INPUT DATA:
= = =

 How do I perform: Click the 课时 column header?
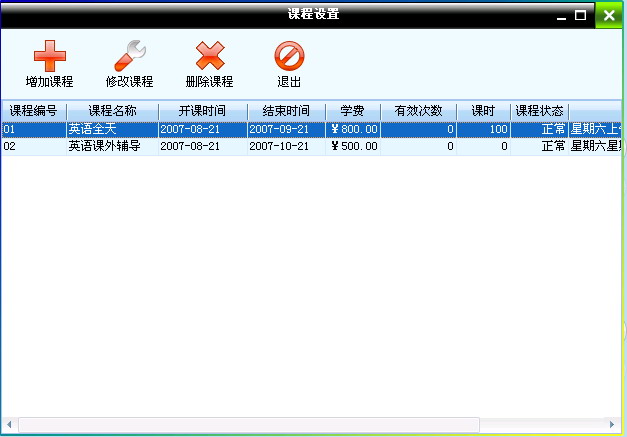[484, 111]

= = =

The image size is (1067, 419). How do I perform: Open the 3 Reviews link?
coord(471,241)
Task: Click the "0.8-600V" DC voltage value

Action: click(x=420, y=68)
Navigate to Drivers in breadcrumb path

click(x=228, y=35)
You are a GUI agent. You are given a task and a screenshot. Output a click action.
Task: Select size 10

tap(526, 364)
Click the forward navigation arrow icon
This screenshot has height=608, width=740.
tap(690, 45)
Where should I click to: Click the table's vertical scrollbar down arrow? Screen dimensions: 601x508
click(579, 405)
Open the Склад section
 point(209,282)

= = =

DO THIS:
Copy the material word for word, starting with the line that contains "You are a GUI" and going on through the line that contains "point(209,282)".

EXERCISE ANSWER:
You are a GUI agent. You are given a task and a screenshot. Output a click action.
Task: Select size 10

tap(526, 364)
Click the forward navigation arrow icon
This screenshot has height=608, width=740.
tap(690, 45)
Where should I click to: Click the table's vertical scrollbar down arrow? Screen dimensions: 601x508
click(579, 405)
Open the Склад section
 point(209,282)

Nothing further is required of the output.